There is no element more conspicuously absent from contemporary poetry than nobility. Wallace Stevens 1942
In the days before television the trends of current events were presented to the public at the movie theater in a 20 to 30 minute documentary called The March of Time. The title must have been taken from that old saying, “Time marches on.” And so it does until whatever events were shown in that documentary have long since been swallowed up by time – indeed, even Time Magazine is getting slimmer and slimmer and may one day disappear like the people and events narrated in its contents.
You will hear Time’s relentless pace tolled out every day on our obituary pages – as in John Donne’s famous line: Ask not for whom the bell tolls, it tolls for thee. And this relentlessness, this seeming inevitability of change, nothing holding firm, tends to get people down – so much so that in his Sonnet 65 Shakespeare can speak of Time as a kind of raging force which neither brass, nor stone, nor earth, nor . . . sea can withstand. And if that be the case, he asks, How with this rage shall beauty hold a plea, / Whose action is no stronger than a flower? / . . . how shall summer’s honey breath hold out / against the wrackful siege of battering days, / When rocks impregnable are not so stout / Nor gates of steel so strong, but Time decays?

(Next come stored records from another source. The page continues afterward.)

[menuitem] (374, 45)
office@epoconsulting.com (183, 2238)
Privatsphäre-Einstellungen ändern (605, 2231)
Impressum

And yet thanks to our Christian heritage, we defy Time’s rage even as St. Paul defies it in today’s second reading where he says of the risen Christ: For he must reign until he has put all his enemies under his feet and the last enemy to be destroyed is death. As Christians we believe that time need no longer be synonymous with death but experienced as a crescendo, as an overture to our living forever – somehow! And as such, each day becomes – no longer a roadblock – but a gateway to wider horizons. Time is redeemed. Indeed, if we are true Christians, really moved from the depths of our Scripture, we should confront the so-called rage of Time with a rage of our own. Or as the poet Wallace Stevens has written, we must confront the violence of meaningless Time with our own violence from within – which he defines as “the imagination pressing back against the pressure of reality”. Translate “imagination” as creative faith, hope and love.
And so to Shakespeare’s complaint how with this rage of time can beauty hold a plea Stevens looks to art, poetry, and I might add the beauty of today’s Psalm “The Lord is my shepherd, I shall not want.” Specifically Stevens refers us to the rage evident in the watercolors of the sculptor Jacob Epstein, whose flowers “make no pretence to fragility. They shout, explode all over the picture space and generally oppose the rage of the world with such a rage of form and color as no flower in nature or pigment has done since Van Gogh.” (Look up Epstein’s flower images on Google.com.)
As Christians we are often encouraged to be gentle, sweet, calm, pious amid the storms of life. But maybe rage should be the better expression of what we believe (as it was in subtle ways in the writings of Flannery O’Connor). Like Christ (whom we honor as so much more noble than monarchs of old, whose noble rage was shown when he chased the money changers from the Temple) we ourselves should live nobly, defiantly in the face of all that would reduce us to timid souls, cringing within an ominous universe. We should affirm life and beauty, stand up to all that has made of Time a dead end against which beauty cannot hold a plea, being so fragile. But what was Christ raised upon the cross but someone fragile – and yet he rose again as someone of whom the Book of Revelation says: His eyes flamed like fire; his feet gleamed like burnished brass refined in a furnace, and his voice was like the sound of rushing waters. Like an Epstein dahlia?